A study presented at the SGO Annual Meeting found that elderly women have higher rates of cervical cancer than previously thought, suggesting screening guidelines should be reconsidered.
Statistically controlling for hysterectomies revealed that cervical cancer rates are higher among women older than 65, according to research presented at the 2018 Society of Gynecologic Oncology (SGO) Annual Meeting on Women’s Cancer, held March 24-27 in New Orleans, Louisiana.
The findings suggest that screening guidelines need to be reconsidered with an aging US population, said study co-author Sarah Dilley, MD, of the University of Alabama at Birmingham.
“Twenty percent of women with cervical cancer are diagnosed after age 65 and incidence rates increase with age when rates of hysterectomy are taken into account,” said Dilley.
Current guidelines recommend ending cervical cancer screening after age 65. But, as the baby boomer generation ages, those women will become a larger proportion of the general population.
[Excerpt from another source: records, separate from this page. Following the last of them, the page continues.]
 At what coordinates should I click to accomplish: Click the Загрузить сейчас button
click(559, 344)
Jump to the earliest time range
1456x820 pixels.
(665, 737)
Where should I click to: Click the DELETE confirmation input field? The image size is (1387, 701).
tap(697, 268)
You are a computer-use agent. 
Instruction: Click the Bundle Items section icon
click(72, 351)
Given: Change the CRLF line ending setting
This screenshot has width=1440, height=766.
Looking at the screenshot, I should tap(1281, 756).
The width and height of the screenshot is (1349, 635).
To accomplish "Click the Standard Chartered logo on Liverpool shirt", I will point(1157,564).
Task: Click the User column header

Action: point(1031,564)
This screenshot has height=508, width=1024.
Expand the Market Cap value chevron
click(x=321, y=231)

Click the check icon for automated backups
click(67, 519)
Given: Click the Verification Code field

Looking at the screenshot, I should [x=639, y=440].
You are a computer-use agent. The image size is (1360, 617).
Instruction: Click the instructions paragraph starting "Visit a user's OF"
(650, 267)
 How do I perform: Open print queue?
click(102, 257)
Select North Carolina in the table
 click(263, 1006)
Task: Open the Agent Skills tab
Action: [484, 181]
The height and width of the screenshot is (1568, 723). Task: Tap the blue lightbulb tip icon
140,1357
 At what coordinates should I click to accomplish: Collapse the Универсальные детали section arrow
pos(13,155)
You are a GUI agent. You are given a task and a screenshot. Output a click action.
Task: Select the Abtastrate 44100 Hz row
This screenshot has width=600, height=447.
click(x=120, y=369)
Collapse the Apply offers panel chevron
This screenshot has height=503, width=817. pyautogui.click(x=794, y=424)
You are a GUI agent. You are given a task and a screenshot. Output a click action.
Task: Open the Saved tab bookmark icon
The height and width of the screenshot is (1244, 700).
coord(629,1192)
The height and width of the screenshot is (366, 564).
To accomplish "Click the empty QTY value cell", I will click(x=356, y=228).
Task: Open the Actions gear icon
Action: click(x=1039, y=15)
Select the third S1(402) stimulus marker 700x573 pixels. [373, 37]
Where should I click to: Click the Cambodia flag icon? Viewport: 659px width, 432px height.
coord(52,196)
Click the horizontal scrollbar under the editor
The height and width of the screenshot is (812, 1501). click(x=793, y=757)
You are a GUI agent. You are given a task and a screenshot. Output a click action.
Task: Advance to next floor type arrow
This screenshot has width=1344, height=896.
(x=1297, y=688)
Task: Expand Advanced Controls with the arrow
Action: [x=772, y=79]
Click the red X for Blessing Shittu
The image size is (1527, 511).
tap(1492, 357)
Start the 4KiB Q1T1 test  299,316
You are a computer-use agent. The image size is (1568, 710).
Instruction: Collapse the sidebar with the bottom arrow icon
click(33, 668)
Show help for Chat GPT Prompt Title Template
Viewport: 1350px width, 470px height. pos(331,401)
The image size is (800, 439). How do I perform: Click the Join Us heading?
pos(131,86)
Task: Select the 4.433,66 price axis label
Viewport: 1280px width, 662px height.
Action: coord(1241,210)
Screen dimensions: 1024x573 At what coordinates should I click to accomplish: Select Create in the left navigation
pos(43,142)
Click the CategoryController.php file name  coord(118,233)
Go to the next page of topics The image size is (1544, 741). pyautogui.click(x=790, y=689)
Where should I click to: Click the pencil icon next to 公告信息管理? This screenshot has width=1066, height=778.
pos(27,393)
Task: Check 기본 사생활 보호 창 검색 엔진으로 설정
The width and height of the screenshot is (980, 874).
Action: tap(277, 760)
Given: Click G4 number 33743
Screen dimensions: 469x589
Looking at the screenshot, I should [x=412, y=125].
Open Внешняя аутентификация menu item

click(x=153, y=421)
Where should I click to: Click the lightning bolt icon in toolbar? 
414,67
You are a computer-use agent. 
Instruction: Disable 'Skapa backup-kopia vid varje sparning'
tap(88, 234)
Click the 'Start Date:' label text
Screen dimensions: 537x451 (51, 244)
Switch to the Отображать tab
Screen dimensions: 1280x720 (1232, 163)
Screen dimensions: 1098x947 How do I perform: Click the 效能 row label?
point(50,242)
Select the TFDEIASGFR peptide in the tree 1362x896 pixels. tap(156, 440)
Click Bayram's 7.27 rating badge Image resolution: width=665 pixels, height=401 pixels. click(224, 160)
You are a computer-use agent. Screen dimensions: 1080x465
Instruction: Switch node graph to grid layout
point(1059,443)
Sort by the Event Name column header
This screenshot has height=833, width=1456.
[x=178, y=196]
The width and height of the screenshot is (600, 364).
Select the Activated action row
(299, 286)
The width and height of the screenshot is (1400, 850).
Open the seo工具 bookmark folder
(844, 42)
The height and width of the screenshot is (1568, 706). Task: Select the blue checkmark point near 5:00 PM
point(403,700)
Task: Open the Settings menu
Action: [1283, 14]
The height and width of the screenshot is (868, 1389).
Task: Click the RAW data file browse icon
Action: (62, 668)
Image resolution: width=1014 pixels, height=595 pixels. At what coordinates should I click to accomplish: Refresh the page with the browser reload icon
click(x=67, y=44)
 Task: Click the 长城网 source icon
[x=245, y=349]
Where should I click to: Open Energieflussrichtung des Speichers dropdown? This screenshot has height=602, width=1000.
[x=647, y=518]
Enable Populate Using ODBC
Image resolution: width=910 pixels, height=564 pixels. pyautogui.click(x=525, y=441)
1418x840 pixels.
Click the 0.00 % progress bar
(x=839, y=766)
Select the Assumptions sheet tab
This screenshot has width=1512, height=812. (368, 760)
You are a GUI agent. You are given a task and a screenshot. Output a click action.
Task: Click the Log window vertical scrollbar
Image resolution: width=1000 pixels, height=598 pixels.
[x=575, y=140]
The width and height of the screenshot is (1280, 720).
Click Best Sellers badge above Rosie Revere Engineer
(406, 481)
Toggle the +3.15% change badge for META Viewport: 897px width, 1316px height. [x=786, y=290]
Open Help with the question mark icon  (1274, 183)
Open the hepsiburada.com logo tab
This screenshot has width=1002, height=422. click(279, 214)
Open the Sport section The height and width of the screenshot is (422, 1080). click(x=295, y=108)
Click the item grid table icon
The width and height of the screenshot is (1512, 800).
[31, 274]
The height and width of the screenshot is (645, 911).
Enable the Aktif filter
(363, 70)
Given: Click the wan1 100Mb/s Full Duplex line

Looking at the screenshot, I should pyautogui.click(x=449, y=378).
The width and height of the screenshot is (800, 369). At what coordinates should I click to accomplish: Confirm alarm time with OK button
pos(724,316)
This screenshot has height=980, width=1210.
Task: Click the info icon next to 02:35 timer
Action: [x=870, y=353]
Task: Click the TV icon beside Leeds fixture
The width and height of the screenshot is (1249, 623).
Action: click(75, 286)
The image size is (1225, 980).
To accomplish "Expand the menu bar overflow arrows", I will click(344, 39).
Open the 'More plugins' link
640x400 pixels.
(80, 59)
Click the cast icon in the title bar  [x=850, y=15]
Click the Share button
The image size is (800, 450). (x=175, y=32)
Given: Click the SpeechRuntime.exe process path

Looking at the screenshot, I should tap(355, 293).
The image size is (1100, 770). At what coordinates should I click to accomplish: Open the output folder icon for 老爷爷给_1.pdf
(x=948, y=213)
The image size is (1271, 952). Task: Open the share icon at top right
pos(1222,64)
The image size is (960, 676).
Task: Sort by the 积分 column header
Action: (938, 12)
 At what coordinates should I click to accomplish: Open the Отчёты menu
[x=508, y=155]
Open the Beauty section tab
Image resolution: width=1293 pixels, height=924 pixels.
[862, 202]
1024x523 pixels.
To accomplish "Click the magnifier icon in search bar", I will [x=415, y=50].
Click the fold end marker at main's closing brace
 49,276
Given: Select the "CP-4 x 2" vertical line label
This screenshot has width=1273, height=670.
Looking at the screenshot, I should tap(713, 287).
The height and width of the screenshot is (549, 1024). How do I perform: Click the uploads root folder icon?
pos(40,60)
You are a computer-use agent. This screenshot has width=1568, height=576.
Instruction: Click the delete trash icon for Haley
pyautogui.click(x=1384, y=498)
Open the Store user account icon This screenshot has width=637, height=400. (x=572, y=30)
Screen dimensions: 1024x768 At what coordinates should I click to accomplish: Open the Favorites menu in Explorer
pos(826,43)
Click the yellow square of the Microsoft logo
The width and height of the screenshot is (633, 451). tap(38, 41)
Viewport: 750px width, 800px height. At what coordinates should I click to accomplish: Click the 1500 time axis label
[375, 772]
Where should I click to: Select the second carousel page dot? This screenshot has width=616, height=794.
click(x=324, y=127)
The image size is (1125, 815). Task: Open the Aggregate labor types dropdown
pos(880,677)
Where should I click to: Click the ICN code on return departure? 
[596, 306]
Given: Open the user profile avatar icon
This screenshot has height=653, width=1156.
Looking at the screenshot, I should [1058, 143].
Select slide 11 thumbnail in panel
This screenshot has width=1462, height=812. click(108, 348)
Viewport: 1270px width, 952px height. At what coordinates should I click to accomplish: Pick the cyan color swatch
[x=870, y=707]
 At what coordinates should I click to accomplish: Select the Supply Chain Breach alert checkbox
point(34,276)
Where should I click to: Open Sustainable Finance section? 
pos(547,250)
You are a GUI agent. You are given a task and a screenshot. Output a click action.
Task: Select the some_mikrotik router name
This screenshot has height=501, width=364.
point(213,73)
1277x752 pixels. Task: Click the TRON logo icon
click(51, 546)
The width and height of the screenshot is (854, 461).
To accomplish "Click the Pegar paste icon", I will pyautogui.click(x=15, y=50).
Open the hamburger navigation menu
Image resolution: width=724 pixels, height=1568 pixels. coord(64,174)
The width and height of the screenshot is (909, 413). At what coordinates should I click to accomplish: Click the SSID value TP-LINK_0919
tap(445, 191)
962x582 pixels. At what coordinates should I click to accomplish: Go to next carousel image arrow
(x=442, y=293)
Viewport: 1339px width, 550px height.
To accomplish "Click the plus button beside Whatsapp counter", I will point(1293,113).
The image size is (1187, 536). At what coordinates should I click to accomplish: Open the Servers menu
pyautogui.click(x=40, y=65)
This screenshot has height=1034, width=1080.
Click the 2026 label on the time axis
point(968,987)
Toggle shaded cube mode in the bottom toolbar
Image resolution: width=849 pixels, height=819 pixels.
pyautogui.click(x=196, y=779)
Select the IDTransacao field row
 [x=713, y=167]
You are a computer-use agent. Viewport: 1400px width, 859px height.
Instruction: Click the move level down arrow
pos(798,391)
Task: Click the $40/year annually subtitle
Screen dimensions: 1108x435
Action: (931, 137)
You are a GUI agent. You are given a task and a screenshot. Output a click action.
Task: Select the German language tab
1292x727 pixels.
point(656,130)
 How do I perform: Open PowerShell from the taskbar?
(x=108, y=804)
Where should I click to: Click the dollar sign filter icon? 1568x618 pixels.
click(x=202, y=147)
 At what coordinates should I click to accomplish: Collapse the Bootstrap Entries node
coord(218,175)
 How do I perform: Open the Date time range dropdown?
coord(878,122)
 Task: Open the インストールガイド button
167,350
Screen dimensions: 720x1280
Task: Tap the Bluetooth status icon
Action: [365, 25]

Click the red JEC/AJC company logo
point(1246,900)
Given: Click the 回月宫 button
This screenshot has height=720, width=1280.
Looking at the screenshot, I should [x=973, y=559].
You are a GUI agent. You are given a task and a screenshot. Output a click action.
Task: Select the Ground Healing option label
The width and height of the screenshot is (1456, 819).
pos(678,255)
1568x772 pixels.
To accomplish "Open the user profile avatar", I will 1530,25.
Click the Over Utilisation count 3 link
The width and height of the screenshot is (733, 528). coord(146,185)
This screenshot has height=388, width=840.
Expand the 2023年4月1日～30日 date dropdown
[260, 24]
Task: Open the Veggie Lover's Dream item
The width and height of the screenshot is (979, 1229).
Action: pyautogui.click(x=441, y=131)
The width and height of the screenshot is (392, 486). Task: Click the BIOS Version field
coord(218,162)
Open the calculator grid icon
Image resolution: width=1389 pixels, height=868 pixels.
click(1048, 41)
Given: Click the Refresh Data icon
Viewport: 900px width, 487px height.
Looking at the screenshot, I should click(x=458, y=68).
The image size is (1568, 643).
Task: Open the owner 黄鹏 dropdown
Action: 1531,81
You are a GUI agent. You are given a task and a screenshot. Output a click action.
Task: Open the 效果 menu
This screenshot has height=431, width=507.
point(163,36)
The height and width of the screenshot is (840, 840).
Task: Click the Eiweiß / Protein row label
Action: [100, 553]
The US Census Bureau predicts that by the year 2030, 20% of women will be older than 65, up from 15% in 2016.
The study authors sought to confirm the cervical cancer burden among older women while calculating differences in cervical cancer by age and race.
“We hypothesized that there is a clinically significant number of women diagnosed with cervical cancer after age 65,” said Dilley.
The researchers analyzed data from two cancer databases, the National Cancer Database (NCDB) which contains information for more than 1,450 hospitals and captures data for approximately 70% of newly diagnosed cancers; and the National Cancer Institute’s Surveillance, Epidemiology and End Results (NCI-SEER) database, which congregates information from 18 population-level registries in 13 states, representing about 28% of the US population.
Using survey-weighted estimates of hysterectomies by age from the Centers for Disease Control and Prevention Behavioral Risk Factor Surveillance System, they calculated age- and race-specific cervical cancer rates for both the NCDB and SEER data.
The team found that 18.9% and 19.7% of patients were diagnosed after age 65. Age-specific incidence rates climbed for women older than 40 years after correcting for hysterectomy, and peaked after age 70.
There was a pronounced racial disparity in the age-associated increase, with African-American women’s hysterectomy-corrected cervical cancer rates increasing much more dramatically with age than that of white women (P < .01).
“When stratified by race, a higher proportion of non-Hispanic black women are diagnosed after age 65 compared to other groups,” said Dilley
Data from the SEER and hospital-based NCDB cannot be directly compared because of their different patient populations, she cautioned. But the similarity of findings for both datasets bolstered her confidence in the team’s findings.
Dilley called for support for novel screening methods to reduce the number of women who are currently missed in screening programs and consideration of modification of existing screening guidelines to incorporate women older than 65.